Apenas la revisaron, los médicos emergencistas constataron que la niña estaba muerta. Pero además certificaron que había padecido maltrato infantil. La madre, una mujer de 28 años, estaba enterada de todo. Pero temía posibles represalias. Es lo que testificó, al alegar el carácter violento de su concubino, un consumidor.
Investigaciones de funcionarios policiales de la comisaría 18ª permitieron saber que el padre de la menor maltrataba a la pequeña beba. Según se estableció, el hombre tenía por insana costumbre apretarla contra su pecho hasta dejarla sin respirar. Tal acto de crueldad era aplicado en la beba sin ningún motivo.
La atribulada madre reconoció plenamente no haber hecho nada para evitar que su concubino maltratara a la bebita. Argumentó su temor a sufrir represalias por parte del hombre, a quien describió como un consumidor de drogas y alcohol.
Pero en cierto momento admitió que nunca lo denunció para que no fuera preso.
El Juzgado en Penal de 12º Turno dispuso el procesamiento con prisión de NRAR, el hombre de 29 años, imputado por un «delito de homicidio especialmente agravado en calidad de autor». La mujer, de iniciales AVCB, también debió ser encarcelada, imputada por un «delito de homicidio especialmente agravado», al igual que el hombre, pero en su caso fue procesada «en calidad de coautora». Los médicos de la policlínica de Capitán Tula ya habían constatado que la niña presentaba evidencia de maltrato en todo su cuerpo.
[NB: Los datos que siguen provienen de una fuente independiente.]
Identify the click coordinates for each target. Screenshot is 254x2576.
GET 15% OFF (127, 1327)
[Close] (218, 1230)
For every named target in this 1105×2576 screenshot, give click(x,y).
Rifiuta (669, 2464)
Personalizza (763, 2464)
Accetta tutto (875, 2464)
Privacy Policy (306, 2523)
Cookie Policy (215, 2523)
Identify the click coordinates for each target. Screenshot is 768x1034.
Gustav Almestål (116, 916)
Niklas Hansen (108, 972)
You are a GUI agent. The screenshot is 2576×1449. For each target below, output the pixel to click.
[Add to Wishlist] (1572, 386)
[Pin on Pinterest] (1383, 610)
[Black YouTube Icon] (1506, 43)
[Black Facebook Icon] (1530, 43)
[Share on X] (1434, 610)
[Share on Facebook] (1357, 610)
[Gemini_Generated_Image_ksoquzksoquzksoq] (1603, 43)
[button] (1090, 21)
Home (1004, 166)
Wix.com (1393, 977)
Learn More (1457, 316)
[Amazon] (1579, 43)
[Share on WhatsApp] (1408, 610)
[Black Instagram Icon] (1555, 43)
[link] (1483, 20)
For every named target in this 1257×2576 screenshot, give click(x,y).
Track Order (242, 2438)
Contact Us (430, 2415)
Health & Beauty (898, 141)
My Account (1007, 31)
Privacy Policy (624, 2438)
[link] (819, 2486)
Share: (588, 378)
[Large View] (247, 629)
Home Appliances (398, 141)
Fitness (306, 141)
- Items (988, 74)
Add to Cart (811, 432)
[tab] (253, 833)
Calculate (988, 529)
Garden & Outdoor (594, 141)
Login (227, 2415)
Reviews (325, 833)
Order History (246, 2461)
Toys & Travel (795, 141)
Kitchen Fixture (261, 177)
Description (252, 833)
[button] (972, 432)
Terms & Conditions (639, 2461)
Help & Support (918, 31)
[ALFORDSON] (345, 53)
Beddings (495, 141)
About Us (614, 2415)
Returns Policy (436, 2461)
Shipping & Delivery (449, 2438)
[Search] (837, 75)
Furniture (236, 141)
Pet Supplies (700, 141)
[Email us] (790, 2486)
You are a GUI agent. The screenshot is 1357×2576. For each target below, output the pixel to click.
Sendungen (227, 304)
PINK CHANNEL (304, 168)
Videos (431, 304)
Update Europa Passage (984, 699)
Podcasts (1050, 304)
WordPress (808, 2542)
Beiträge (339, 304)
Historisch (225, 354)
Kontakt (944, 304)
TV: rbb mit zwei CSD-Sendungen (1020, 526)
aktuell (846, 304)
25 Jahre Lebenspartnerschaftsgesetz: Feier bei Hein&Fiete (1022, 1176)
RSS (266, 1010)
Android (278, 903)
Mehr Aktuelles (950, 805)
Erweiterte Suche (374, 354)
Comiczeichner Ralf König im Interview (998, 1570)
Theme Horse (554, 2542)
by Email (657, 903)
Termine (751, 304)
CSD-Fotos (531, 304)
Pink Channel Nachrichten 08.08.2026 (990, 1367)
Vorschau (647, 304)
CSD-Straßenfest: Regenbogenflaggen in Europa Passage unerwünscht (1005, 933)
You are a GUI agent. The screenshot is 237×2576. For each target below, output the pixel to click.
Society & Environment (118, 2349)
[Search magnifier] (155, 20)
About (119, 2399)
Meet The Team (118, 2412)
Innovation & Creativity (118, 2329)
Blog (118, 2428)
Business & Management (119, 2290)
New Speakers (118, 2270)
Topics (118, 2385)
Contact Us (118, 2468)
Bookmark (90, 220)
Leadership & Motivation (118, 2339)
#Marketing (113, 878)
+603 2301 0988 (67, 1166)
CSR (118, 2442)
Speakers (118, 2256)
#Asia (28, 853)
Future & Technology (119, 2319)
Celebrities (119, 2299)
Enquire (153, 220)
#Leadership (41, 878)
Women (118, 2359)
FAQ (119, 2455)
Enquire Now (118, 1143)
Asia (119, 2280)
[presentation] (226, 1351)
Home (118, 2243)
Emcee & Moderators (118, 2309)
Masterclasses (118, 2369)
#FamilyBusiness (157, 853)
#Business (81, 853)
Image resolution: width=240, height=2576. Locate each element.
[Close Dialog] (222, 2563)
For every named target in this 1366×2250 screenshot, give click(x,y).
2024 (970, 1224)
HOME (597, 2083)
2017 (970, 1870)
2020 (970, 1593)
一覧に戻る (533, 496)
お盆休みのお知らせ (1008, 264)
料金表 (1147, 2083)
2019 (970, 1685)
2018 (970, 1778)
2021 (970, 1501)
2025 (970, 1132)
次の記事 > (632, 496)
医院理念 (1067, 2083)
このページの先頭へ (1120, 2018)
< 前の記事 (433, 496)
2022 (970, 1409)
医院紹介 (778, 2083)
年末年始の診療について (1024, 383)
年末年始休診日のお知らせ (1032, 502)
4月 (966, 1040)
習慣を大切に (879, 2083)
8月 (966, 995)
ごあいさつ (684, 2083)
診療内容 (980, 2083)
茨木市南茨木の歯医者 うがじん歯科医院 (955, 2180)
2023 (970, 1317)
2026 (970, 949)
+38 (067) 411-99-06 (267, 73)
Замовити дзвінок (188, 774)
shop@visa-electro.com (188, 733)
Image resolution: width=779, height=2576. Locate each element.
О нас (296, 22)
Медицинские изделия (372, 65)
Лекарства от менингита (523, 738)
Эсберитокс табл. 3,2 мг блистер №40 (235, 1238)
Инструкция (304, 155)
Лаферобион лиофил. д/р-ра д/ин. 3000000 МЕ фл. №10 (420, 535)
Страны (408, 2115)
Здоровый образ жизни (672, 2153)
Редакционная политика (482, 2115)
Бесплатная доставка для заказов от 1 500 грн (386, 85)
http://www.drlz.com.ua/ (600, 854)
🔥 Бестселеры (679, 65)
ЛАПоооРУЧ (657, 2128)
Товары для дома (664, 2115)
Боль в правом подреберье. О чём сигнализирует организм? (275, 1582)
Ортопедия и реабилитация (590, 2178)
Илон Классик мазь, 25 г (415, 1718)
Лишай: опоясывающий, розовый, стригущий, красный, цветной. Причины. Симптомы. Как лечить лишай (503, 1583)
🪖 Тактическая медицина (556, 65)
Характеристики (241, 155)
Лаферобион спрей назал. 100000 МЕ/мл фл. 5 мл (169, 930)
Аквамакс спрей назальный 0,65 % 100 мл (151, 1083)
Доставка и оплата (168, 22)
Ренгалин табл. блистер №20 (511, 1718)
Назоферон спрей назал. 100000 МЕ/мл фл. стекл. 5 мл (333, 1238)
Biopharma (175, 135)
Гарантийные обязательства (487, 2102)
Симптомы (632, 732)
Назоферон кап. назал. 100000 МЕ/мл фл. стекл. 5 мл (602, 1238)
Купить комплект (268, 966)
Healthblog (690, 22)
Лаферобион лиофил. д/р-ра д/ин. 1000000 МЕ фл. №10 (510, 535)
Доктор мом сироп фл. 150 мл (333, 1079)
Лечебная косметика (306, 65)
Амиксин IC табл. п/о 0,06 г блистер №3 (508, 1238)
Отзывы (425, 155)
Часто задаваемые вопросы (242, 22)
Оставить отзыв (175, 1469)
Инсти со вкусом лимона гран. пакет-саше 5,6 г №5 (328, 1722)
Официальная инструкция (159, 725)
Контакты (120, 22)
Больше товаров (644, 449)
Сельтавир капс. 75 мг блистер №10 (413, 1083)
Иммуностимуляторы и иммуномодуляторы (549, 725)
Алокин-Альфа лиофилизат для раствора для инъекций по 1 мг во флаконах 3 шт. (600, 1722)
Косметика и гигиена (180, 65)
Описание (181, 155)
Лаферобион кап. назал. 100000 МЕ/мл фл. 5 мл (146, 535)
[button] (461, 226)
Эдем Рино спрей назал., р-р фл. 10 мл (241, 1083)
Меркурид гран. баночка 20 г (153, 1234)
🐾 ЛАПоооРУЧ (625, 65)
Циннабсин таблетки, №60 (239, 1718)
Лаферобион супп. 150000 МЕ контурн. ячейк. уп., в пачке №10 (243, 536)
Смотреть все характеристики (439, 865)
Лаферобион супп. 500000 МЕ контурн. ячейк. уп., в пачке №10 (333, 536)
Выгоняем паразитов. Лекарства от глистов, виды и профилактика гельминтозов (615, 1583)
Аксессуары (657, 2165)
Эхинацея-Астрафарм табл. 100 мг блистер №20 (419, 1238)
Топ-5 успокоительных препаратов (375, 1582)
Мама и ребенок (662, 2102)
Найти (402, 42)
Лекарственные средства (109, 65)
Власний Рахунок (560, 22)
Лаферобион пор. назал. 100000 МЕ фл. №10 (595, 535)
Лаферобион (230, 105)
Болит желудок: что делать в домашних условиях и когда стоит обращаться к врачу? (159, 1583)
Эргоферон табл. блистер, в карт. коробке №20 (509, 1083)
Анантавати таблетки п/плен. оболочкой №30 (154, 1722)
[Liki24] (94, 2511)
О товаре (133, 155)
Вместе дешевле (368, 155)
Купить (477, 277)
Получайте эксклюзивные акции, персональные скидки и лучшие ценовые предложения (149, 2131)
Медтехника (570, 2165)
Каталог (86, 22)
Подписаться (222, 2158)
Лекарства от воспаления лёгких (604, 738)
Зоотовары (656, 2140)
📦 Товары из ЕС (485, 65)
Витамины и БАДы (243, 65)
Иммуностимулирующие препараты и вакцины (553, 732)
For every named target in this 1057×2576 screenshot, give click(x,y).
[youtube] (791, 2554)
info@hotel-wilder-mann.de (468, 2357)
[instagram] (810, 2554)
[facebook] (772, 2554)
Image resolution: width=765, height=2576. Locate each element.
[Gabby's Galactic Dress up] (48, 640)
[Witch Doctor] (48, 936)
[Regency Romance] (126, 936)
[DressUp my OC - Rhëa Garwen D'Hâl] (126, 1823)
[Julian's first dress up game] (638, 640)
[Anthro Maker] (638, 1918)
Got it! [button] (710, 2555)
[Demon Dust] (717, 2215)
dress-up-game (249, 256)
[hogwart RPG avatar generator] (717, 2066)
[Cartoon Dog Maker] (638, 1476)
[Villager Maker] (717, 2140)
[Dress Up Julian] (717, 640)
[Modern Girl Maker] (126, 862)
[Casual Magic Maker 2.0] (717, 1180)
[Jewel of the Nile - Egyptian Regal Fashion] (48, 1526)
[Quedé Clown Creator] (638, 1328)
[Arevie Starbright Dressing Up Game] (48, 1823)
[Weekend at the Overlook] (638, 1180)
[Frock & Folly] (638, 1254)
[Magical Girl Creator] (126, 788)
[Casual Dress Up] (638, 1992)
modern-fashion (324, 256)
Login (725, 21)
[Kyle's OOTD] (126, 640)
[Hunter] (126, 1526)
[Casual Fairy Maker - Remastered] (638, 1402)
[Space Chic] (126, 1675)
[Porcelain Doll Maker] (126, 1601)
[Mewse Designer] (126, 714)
La autopsia forense terminó de incriminar al padre homicida. La madre fue responsabilizada en la indagación policial y judicial. Nada pudo hacer la sumisa mujer para eludir su culpabilidad. En la audiencia de ayer, vecinos, familiares y allegados coincidieron en señalar que la pequeña era víctima de un maltrato infantil continuado. Al parecer, ambos imputados padecen alteraciones síquicas, pero aún así son autores imputables.